Jon Walz
Published on

Learning Rust

The internet is chalk full of opinions about the Rust language. Something I’ve struggled with throughout of my software career is having opinions. I know this sounds strange but allow me to explain.

In my first few years of this career, there was admittedly a lot of information thrown at me. This included the opinions of my senior peers. I was given books like “Clean Code” and “Learning JavaScript Design Patterns” (I was mostly a JavaScript engineer back then). At the time, these books gave me a lot of confidence in my ability to integrate with my engineering peers. Notice the emphasis on peers because this is where my point become more clear.

Working at an agency gave me exposure to a lot of technology very quickly. I helped with everything from planning the architecture of a new frontend application, to configuring the CI/CD pipeline with CircleCI and TravisCI. I remember also the headache of trying to get our iPhone app accepted by the Apple App Store which involves becoming a trusted and registered developer within their system, app signing, very specific deployment processes, and probably more but I’m forgetting at the moment.

I also remember stumbling my way through learning the GO language, and trying to update our internal project only to be met with… you may have guessed it… opinions.
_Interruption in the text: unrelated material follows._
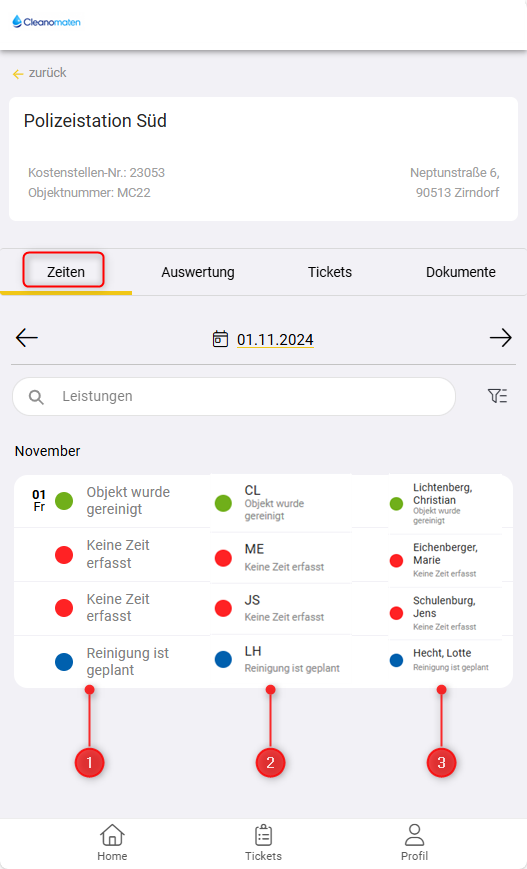Select the JS Keine Zeit erfasst entry
Image resolution: width=527 pixels, height=869 pixels.
click(281, 608)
Where the point of this post becomes more clear is thinking back on the sheer number of projects I’ve been a part of. And honestly, the number of conflicting opinions I encountered trying to enforce the opinions I had previously learned.
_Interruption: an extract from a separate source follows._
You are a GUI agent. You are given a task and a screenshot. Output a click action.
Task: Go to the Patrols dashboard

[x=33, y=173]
I remember having read a blog post years ago about how common it is for codebases to have great intentions and strictly enforced policies (via linting and compiler rules) but most often these code bases become a complete mess. Well intentioned spaghetti. After having experienced this at least a couple dozen times, I’ve adopted the motto of “whatever the team agrees upon”. Because ultimately, after built so many software projects, the ultimate bottleneck that can really stall a team is their ability to agree upon standards. To agree upon process. To say “that’s good enough” and ship.

So what does this have to do with Rust? Well, honestly, Rust has a few things it offers me from which I can feel inspired. One simply being, how excited the community is. Every time I read something within the Rust community, it’s filled with optimistic enthusiasm. The other quite attractive thing about Rust is that I know nothing about it. I’m starting from the beginning and this quite motivating. My history has been in the JavaScript space, which I still love, but what I had recently mistaken as lack of inspiration was really just stagnating on my learning.

So, all this being said, anyone who knows the current changes in my life knows that I am in the midst of intentional change. There is somewhat of a common knowledge that taking big risks can yield big rewards… or big lessons. I’m not sure what the current changes will yield yet for my life but for now, I am throwing myself at new and interesting things. Like Rust and learning Dutch.

If you read all that, thank you. I am also challenging myself to actually post more on this blog. I say this all to often but with big change invites big intentionality.